Tell us about your creative space.

I used to always write early in the morning in bed, listening to Mark Knopfler, with countryside out the window. This changed for three reasons: my back couldn’t take it anymore; we moved and there isn’t as good a view out my window; and we got Scooby – who likes to be walked first thing in the morning! I’m much more flexible now with time and place, but most of my writing is done at home. I’ve never been great at concentrating on trains or in cafes.

I have a lovely garden office with a lovely desk and lovely views! I should do most of my writing there – in part to justify its existence! – but often write in the garden, on a chair upstairs or on the sofa. Particularly if cricket or tennis is on TV. Since we converted part of my office to a home gym, I feel less guilty about working elsewhere.

I’d guesstimate that I do about half my writing in the office, and the other half in other places. The office gets used more for event prep, admin and editing – easier on a big screen. Writing a first draft seems to flow better on a laptop with my feet up – though with the added hazard that Scooby sometimes evicts my laptop.

Why does this place work for you?

Since lockdown and both of us working from home, I appreciate even more now how great it is to have a space that is separate from the house. My husband can’t invade my office for work because he needs good internet, and it’s a bit touch and go in the garden. Also, with him home I don’t have to have Scooby with me all the time – she has an ongoing barking competition with next door, so isn’t always great in the garden. So I’ve been writing in my office more than I used to.

Do you need particular prompts to get started?

When I’m in the midst of a draft, I’ll get started by reading over what I wrote the last time or even go back further. Light editing seems to remind me what I’d rather be doing and then I’ll get going!

As far as music goes, there are occasional others, but Mark Knopfler is my usual music of choice for writing. Lately I also really like Icelandic Sigur Ros’s album, Liminal Sleep: it’s perfect for writing about altered states of consciousness and general weirdness. Silence is also good, but if it isn’t possible, music helps cover other sounds. I absolutely can’t write with the radio on – the talking bits distract – but when editing or doing other things like radio Scala.
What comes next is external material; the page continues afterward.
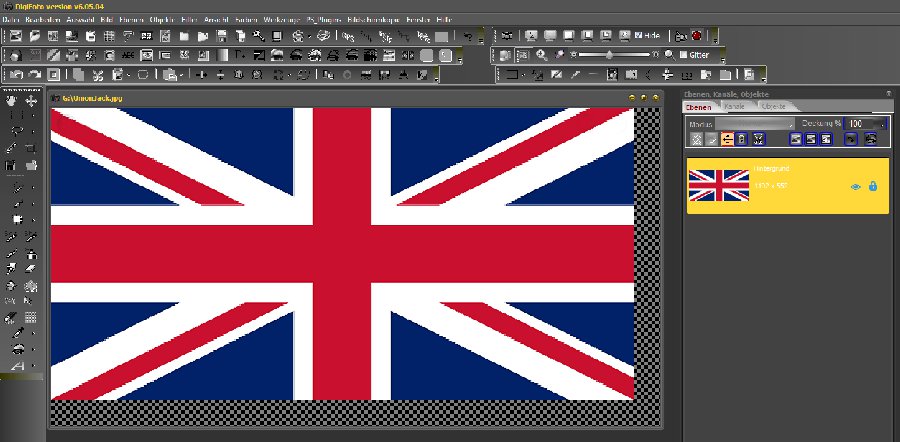Switch to the Kanäle tab
This screenshot has height=442, width=900.
735,106
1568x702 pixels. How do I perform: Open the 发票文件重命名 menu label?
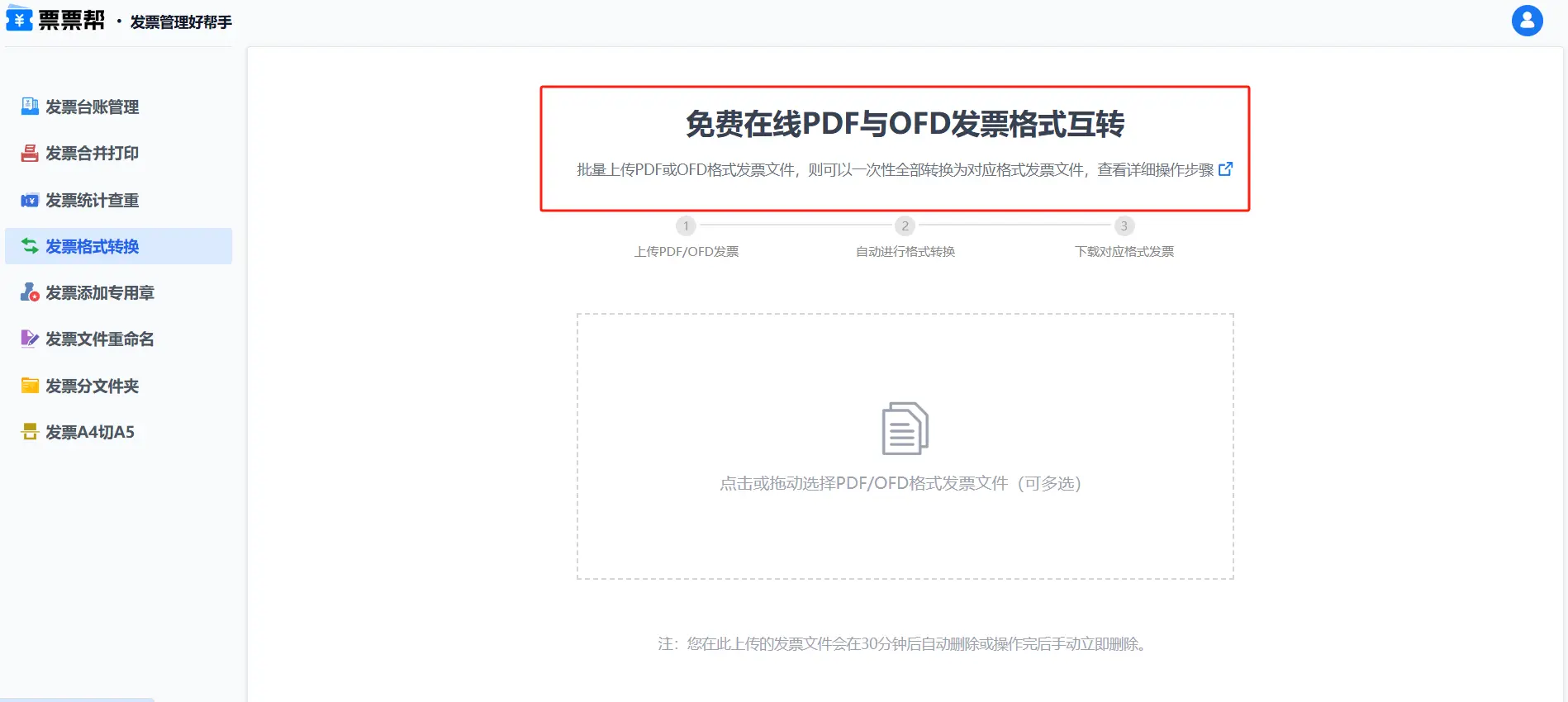tap(99, 339)
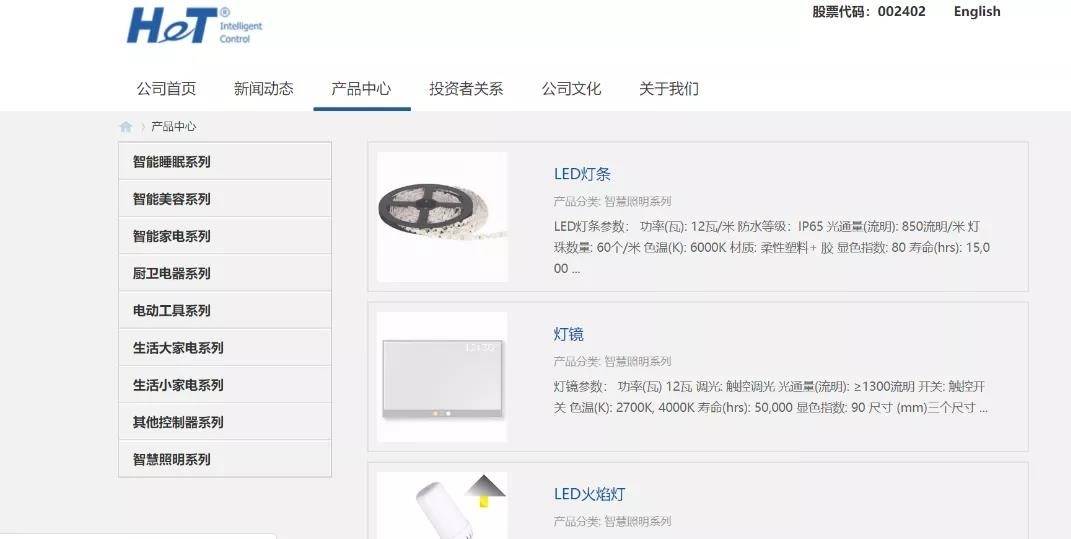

I really like to be surrounded by things that make me think about what I’m writing – currently that means the sea, in books, images, and yes – even a soft toy dolphin. I’m also really addicted to having specific talismans to hand, and will spend more time than I should tracking down specific things online – like my dolphin bracelet.

Your creative tools – what are they?

I love stationery! Everything I write has a dedicated notebook, and I can’t start until I find the ‘right’ one. I will confess that sometimes I get it wrong, and then will carefully copy out everything into the right one when I find it. Also, I can’t bear to rip a page out of a notebook – doesn’t matter if it is coil bound and you can’t tell; I’d know. Apologies to whoever it was at a Scooby conference a while back wanting a piece of paper!

Current favourites for writing are Pink Pig A4 coil bound sketchbooks: I love the thick, blank paper, and being able to use 0.7 gel pens (in a variety of colours – current favourites are turquoise or black) and not being able to see it through on the other side. I also have A3 and even A2 notebooks for plotting & planning.

The notebook gets used for initial planning and writing, notes from research, and pages with scribbles and lots of arrows in different colours that wouldn’t make sense to anyone but me. I do most of my first draft direct to laptop or iMac these days – on Word – but whenever I’m a little stuck or need some arrows, I go to the notebook.

The photo is of the coil bound A4 sketchbook in sea green that I used to write my latest book, Dark Blue Rising. The notebook on top was too pretty to resist, and, for anyone who has read Dark Blue Rising, is the inspiration for Tabby’s notebook that Cate made.

Do you have a routine?

I don’t have a fixed routine; what works seems to vary all the time. When I started writing full time – eight or so years ago – I tried to make myself sit and work normal working hours, but I’d end up writing loads and deleting even more afterwards. I wasn’t leaving enough thinking time. Now I find two to three hours of writing a day where I’m really concentrating gets me there far faster than trying to write all day, though sometimes when I’m either really into it or a deadline is looming, will write all the hours – evenings and weekends, too.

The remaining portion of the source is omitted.